Argentine riot police on motorcycles fired tear gas and rubber bullets early today at small groups of protesters hours after the end of a massive demonstration against the government's handling of a deepening financial crisis.
Tens of thousands of Argentines protested last night, banging pots and pans in the biggest nationwide protest yet against President Eduardo Duhalde - a major challenge for the new government as it struggles to turn around a four-year recession.
As the protest in Buenos Aires petered out amid torrential rain, police fought running battles with several hundred people near the presidential palace in the early hours of this morning.
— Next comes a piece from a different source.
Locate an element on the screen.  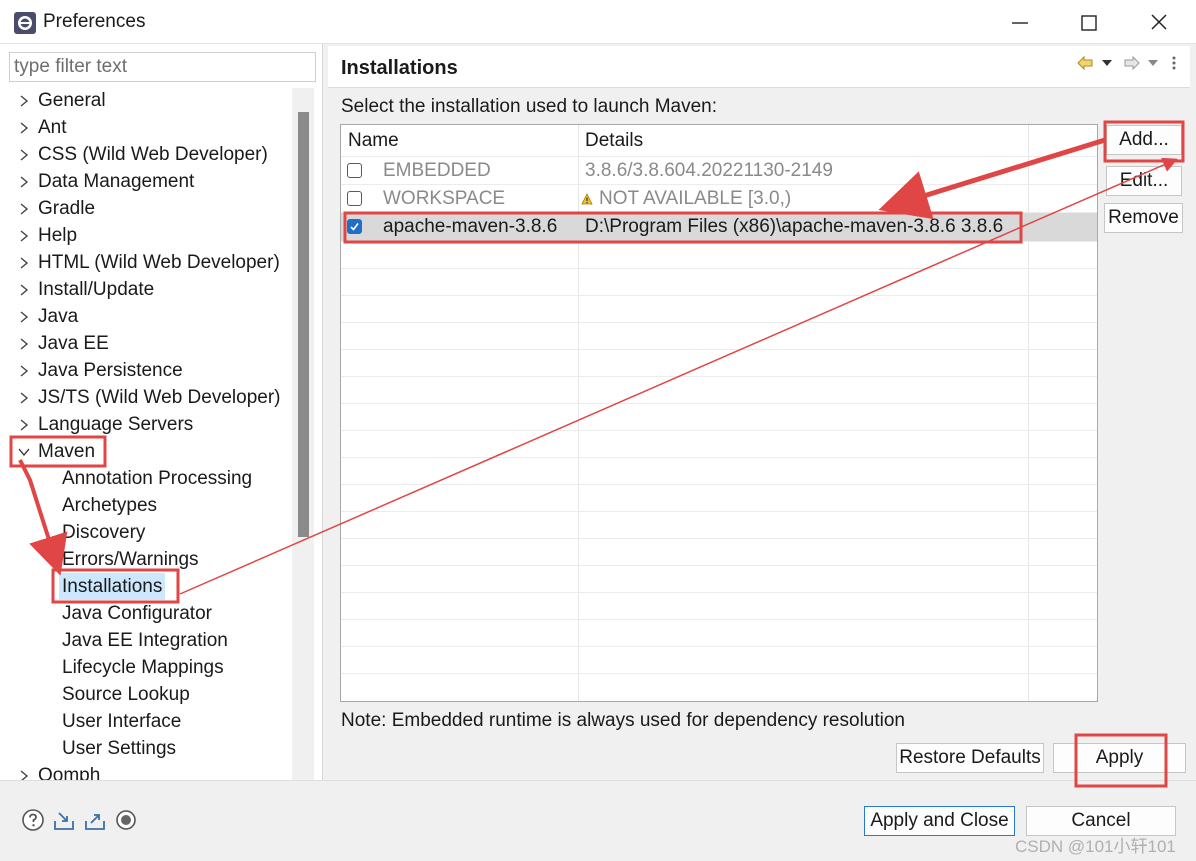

A few dozen people were detained and 11 protesters and five policemen were slightly injured, officials said.
Only hours before, Argentines across the social spectrum had peacefully gathered in the capital and provincial towns to demand more jobs and an end to a freeze on bank deposits that has cut the value of dollar savings by 20 per cent.
Peaceful protesters filled Buenos Aires' streets and blocked intersections with burning tires to protest the economic policies of Duhalde, the fifth president in little more than a month who has devalued the peso currency by 30 per cent and tightened an unpopular freeze of bank accounts.
The protest had been planned for days by loosely knit groups of city residents and left-wing groups with the help of the Internet and by word-of-mouth.
Many restaurants and banks in the city centre had boarded up their windows, nervous after previous protests ended in looting, fires and the smashing of store windows.
But the violence this time was on a much lesser scale than riots in December that killed 27 people and led Fernando de la Rua to resign as president as frustration boiled over at an economic slump that has impoverished thousands.